Can you print every line of the data below with no changes, leaving out the pictures?

** Begin **

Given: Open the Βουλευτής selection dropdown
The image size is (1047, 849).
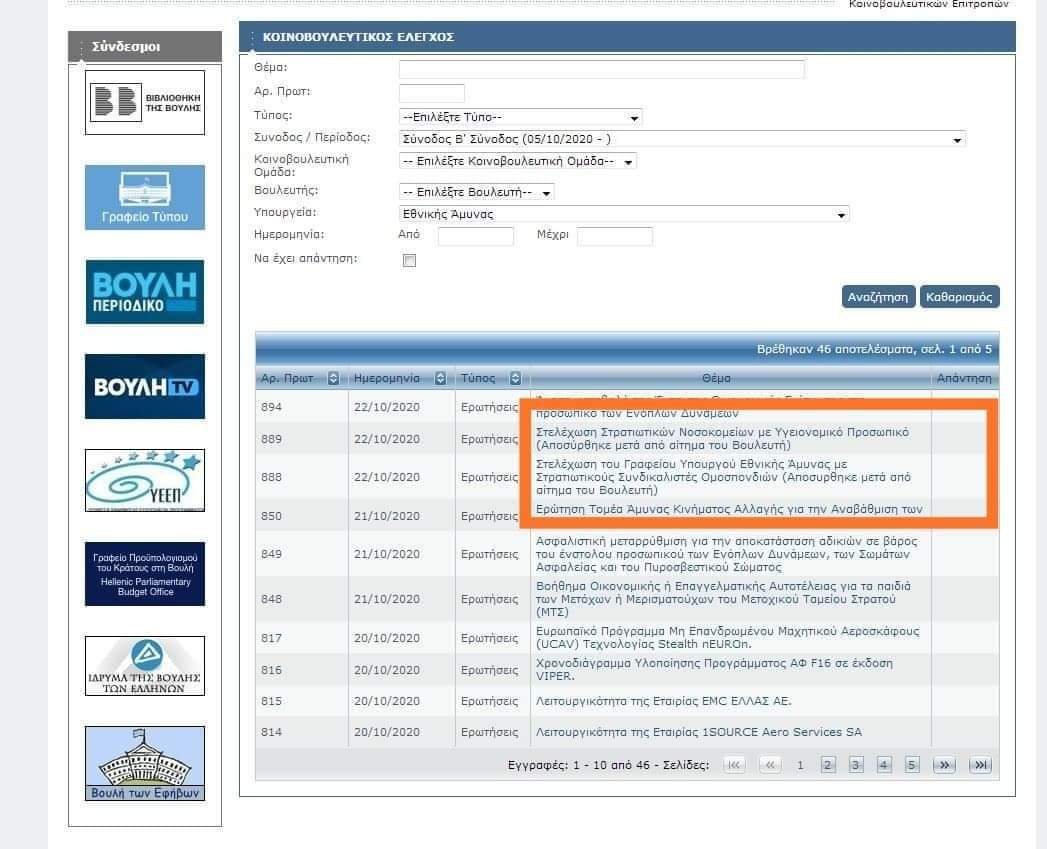Looking at the screenshot, I should point(476,192).
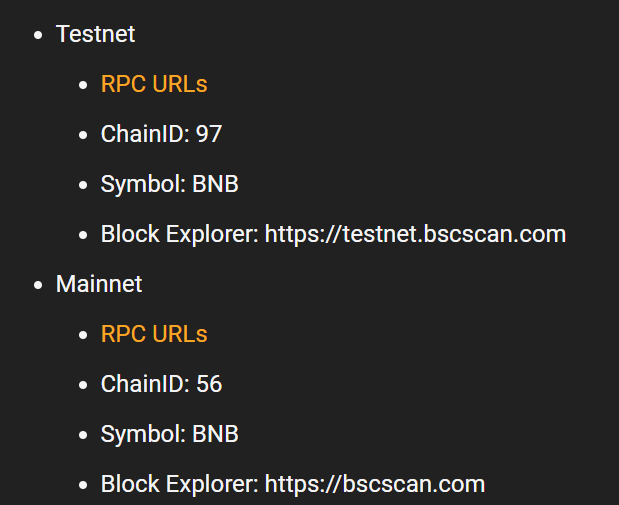Viewport: 619px width, 505px height.
Task: Click the bullet next to ChainID: 97
Action: click(x=83, y=135)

** End **

* Exercise response:
Given: Open the Βουλευτής selection dropdown
The image size is (1047, 849).
Looking at the screenshot, I should point(476,192).
Viewport: 619px width, 505px height.
Task: Click the bullet next to ChainID: 97
Action: click(x=83, y=135)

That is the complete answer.